There are a few factors that, when taken together, give a slightly different perspective on China’s rise to the top of global crude importers.
These are China’s ongoing, and significant, purchases of crude to fill its strategic reserves, the rise of its refineries as major players in the regional export markets for products, and the decline in China’s domestic oil output.
China doesn’t provide regular numbers for its strategic storage programme, so the best way to estimate how much crude is flowing into tanks is to look at the total amount available from imports and domestic production, and subtract the total processed by refineries.
In the first half China’s imports were 8.55 million bpd and domestic output was 3.89 million bpd, giving a total amount of available crude of 12.44 million bpd.
Refinery throughput in the January-June period was 11.1 million bpd, an increase of 3 percent on the same period in 2016.
This means that the gap between available crude and the amount processed was 1.34 million bpd.
Not all of this will have flowed into strategic storage, some will have been used to fill commercial inventories held by refineries.
But even so, the figure is well above the 830,000 bpd surplus crude recorded in the first half of 2016.

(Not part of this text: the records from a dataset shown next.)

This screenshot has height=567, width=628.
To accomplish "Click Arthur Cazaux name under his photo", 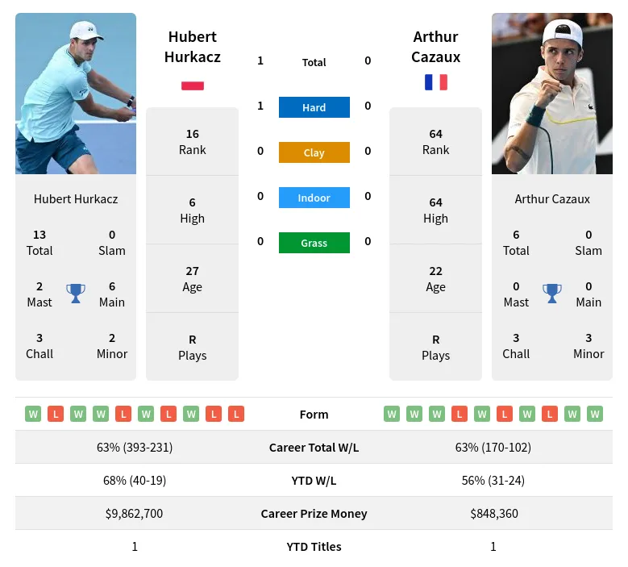I will tap(552, 198).
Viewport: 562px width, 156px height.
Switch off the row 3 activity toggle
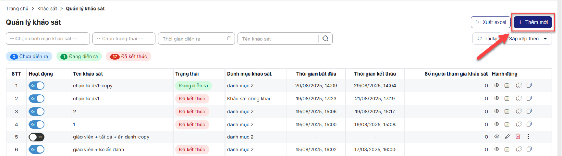[37, 111]
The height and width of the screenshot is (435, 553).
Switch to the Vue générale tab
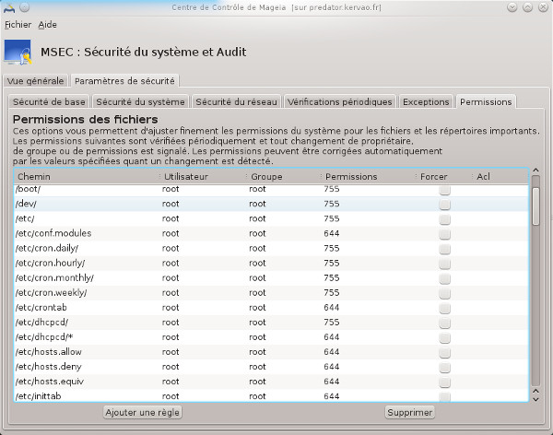(x=36, y=81)
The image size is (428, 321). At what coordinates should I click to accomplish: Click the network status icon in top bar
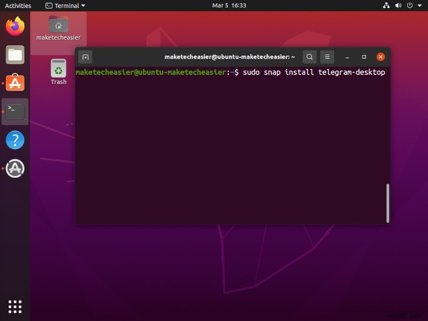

The numbers imply that about 510,000 bpd more was flowing into storage in the first half of 2017 compared to the same period last year.
Given that the increase in imports in the first six months in volume terms is 1.07 million bpd, this implies that half of the gain has been added to either commercial or strategic storage.

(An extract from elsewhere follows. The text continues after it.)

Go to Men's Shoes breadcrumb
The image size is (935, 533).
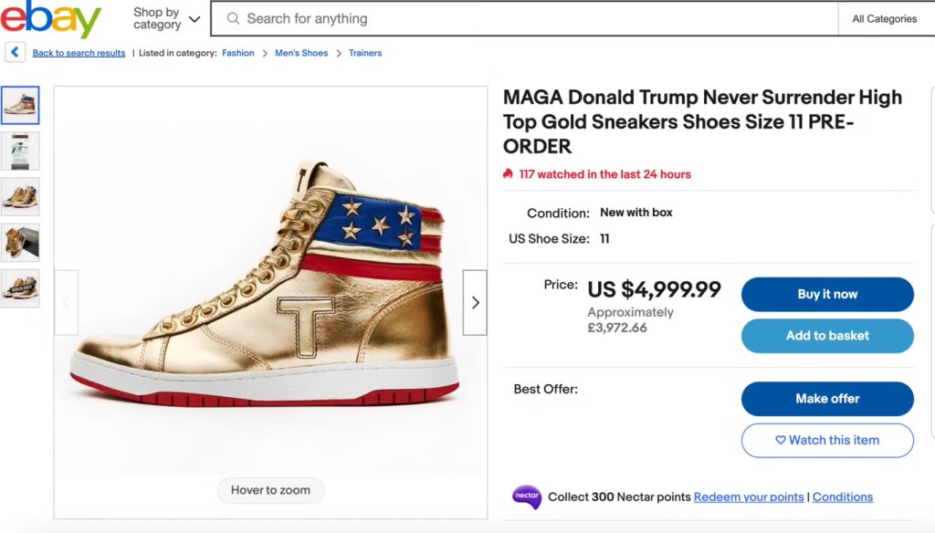(301, 53)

China’s exports of oil products have also risen sharply in the first half, jumping 10.2 percent to 23.66 million tonnes, according to customs figures.

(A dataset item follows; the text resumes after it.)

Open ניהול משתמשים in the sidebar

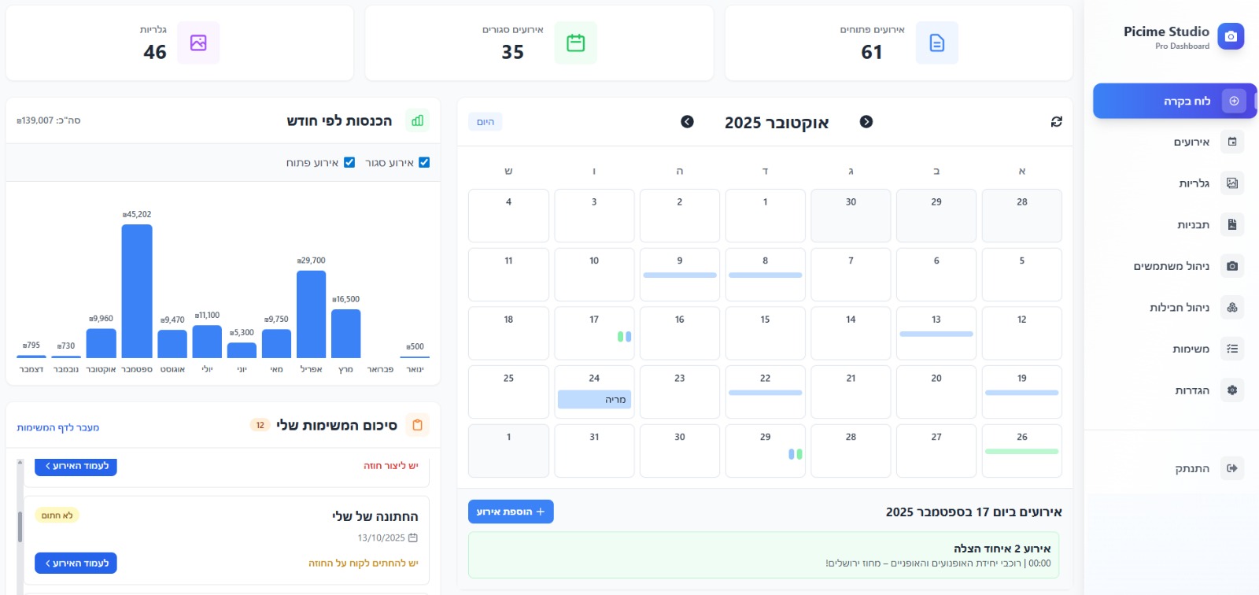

This equates to about 1.05 million bpd of exports, using the BP Plc conversion factor of 8 barrels to a tonne of refined products.
This is about 106,000 bpd more than the 944,000 bpd of product exported in the first half of 2016, confirming that some of the increase in crude imports this year has made its way out of China as refined fuels.
The third factor is China’s gradually declining domestic crude output, which fell 5.1 percent in the first half of 2017 to 3.89 million bpd.
This is down about 180,000 bpd from the same period last year, meaning some of the additional crude imports have merely replaced declining local production.
This is an important point of difference to the United States, where domestic production has risen strongly in recent years as shale oil became economical to extract.
Adding together the additional crude flowing to storage in the first half of this year, the increase in product exports and the decline in domestic output gives a total of just under 800,000 bpd.
This means that the actual increase in crude oil imports to meet growth in consumption is around 270,000 bpd in the first half of 2017 compared to the same period last year.
However, does it really matter for global oil markets how the Chinese use the oil they import?
It does insofar as to how sustainable is the growth rate of imports.
It’s likely that China will continue to fill strategic reserves for several years to come, but at some point purchases for this purpose will taper and then stop altogether.
How much more can Chinese refiners export as products? Probably several hundred thousand bpd more than they do currently as they have spare capacity.
But whether they actually will depends on the ability of regional product markets to absorb additional Chinese supply, and whether the authorities in Beijing continue to increase crude import quotas for smaller, independent refiners.
And the final question is whether China’s domestic output will continue to decline, or whether it will stabilise, or perhaps even recover somewhat as the state-owned majors put more cash into exploration and enhanced recovery.
For the foreseeable future China is likely to maintain its lead over the United States as the top crude importer, but the story is more than just one of strong economic growth in China.